* EXERCISE INSTRUCTIONS
Please reproduce the material below line for line, without changing anything.

-------- RECORDS FOR THE EXERCISE

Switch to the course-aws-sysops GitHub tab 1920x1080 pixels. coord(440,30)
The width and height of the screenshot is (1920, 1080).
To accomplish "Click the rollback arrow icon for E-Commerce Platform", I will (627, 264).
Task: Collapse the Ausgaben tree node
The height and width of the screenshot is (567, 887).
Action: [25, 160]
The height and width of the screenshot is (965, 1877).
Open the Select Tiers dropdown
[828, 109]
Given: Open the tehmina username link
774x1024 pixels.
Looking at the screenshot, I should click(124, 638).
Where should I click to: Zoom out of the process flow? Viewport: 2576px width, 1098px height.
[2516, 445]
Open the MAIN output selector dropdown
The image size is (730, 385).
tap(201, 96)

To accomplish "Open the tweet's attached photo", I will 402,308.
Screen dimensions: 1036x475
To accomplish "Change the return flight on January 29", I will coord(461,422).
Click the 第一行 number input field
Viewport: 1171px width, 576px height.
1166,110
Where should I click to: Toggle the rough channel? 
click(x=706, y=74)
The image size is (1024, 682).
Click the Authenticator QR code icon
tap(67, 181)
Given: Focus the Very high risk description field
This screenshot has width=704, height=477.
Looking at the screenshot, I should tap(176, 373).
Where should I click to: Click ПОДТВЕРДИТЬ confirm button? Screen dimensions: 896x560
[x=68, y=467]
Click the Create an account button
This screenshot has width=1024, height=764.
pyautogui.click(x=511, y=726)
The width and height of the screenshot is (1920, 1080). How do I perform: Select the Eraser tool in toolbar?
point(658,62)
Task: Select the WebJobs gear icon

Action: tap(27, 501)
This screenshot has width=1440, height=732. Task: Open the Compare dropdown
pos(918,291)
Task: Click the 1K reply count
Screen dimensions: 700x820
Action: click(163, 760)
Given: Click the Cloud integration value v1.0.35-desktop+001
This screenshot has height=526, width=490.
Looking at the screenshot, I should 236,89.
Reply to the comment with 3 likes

----------------

* RESULT OF THIS TASK
Switch to the course-aws-sysops GitHub tab 1920x1080 pixels. coord(440,30)
The width and height of the screenshot is (1920, 1080).
To accomplish "Click the rollback arrow icon for E-Commerce Platform", I will (627, 264).
Task: Collapse the Ausgaben tree node
The height and width of the screenshot is (567, 887).
Action: [25, 160]
The height and width of the screenshot is (965, 1877).
Open the Select Tiers dropdown
[828, 109]
Given: Open the tehmina username link
774x1024 pixels.
Looking at the screenshot, I should click(124, 638).
Where should I click to: Zoom out of the process flow? Viewport: 2576px width, 1098px height.
[2516, 445]
Open the MAIN output selector dropdown
The image size is (730, 385).
tap(201, 96)

To accomplish "Open the tweet's attached photo", I will 402,308.
Screen dimensions: 1036x475
To accomplish "Change the return flight on January 29", I will coord(461,422).
Click the 第一行 number input field
Viewport: 1171px width, 576px height.
1166,110
Where should I click to: Toggle the rough channel? 
click(x=706, y=74)
The image size is (1024, 682).
Click the Authenticator QR code icon
tap(67, 181)
Given: Focus the Very high risk description field
This screenshot has width=704, height=477.
Looking at the screenshot, I should tap(176, 373).
Where should I click to: Click ПОДТВЕРДИТЬ confirm button? Screen dimensions: 896x560
[x=68, y=467]
Click the Create an account button
This screenshot has width=1024, height=764.
pyautogui.click(x=511, y=726)
The width and height of the screenshot is (1920, 1080). How do I perform: Select the Eraser tool in toolbar?
point(658,62)
Task: Select the WebJobs gear icon

Action: tap(27, 501)
This screenshot has width=1440, height=732. Task: Open the Compare dropdown
pos(918,291)
Task: Click the 1K reply count
Screen dimensions: 700x820
Action: click(163, 760)
Given: Click the Cloud integration value v1.0.35-desktop+001
This screenshot has height=526, width=490.
Looking at the screenshot, I should 236,89.
Reply to the comment with 3 likes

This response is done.